**WHAT IS EXPECTED**
Reproduce all entries precisely as they are written.

**THE DATA**
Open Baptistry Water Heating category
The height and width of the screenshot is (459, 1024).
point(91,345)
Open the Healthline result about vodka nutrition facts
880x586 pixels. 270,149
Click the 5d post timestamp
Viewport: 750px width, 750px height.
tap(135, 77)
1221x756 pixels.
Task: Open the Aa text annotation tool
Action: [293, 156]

**RESULT**
Open Baptistry Water Heating category
The height and width of the screenshot is (459, 1024).
point(91,345)
Open the Healthline result about vodka nutrition facts
880x586 pixels. 270,149
Click the 5d post timestamp
Viewport: 750px width, 750px height.
tap(135, 77)
1221x756 pixels.
Task: Open the Aa text annotation tool
Action: [293, 156]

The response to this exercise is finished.